KADIN KIRIMI ( FEMİCİDE)
Kadın kırımına sıradan tedbirlerle ya da tanımlamalarla yaklaşmak sorunun yüzeysel olarak ele alınmasını beraberinde getirir. Daha derinlikli ve köklü olarak ele almak esas olandır. Günümüz koşullarında, uygarlık tarihi boyunca kadının da kendisinin ikna edildiği, özellikle dindeki yaradılış öyküsüyle benimsetilen erkeğin hastalıklı kaburgasından yaratıldığı safsatasını bilim çürütmüş durumdadır. Gerçek tamda söyleneni ters yüz ederek açığa çıkmıştır. Kadın insan türünün oluşumunda kök hücre konumundadır. Biyolojik olarak kadın erkeği kapsamaktadır. Daha önceki yazılarda da belirtildiği gibi erkeğin cinsiyetini belirleyen kromozomu X ‘ten türemiştir. Gövde de asıl kopan kadın değil erkektir. Kadında duygusal zeka ile analitik zekanın optimal dengesi mevcut iken erkekte ise analitik zeka ön planda olduğundan kadının duygu yüklü aklını küçük ve eksik tanımlayarak gerçekliği ters yüz eder.

__Gösterilen veriler__
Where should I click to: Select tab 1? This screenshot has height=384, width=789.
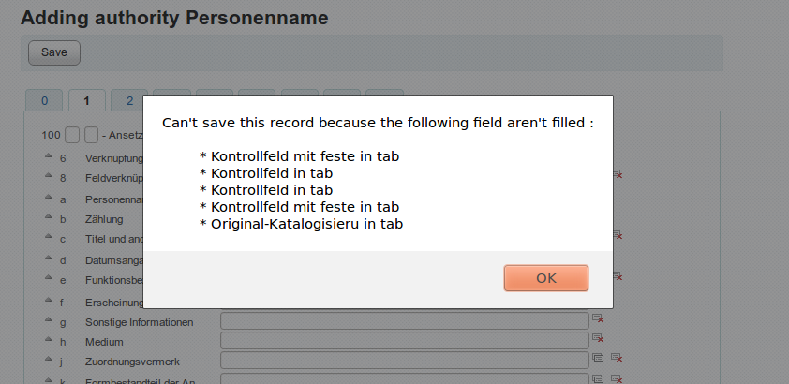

__Yazılı talimat__
Kadın kırımı metnine göre şu soruları yanıtlayın:
1. Kadın kırımına sıradan tedbirlerle ya da tanımlamalarla yaklaşmak neyi beraberinde getirir?
2. Bilimin çürüttüğü belirtilen safsata nedir?
3. Kadında hangi iki zekânın optimal dengesi mevcuttur?

__Aşağıdaki çıktı__
1. Sorunun yüzeysel olarak ele alınmasını.
2. Kadının erkeğin hastalıklı kaburgasından yaratıldığı safsatası.
3. Duygusal zekâ ile analitik zekânın.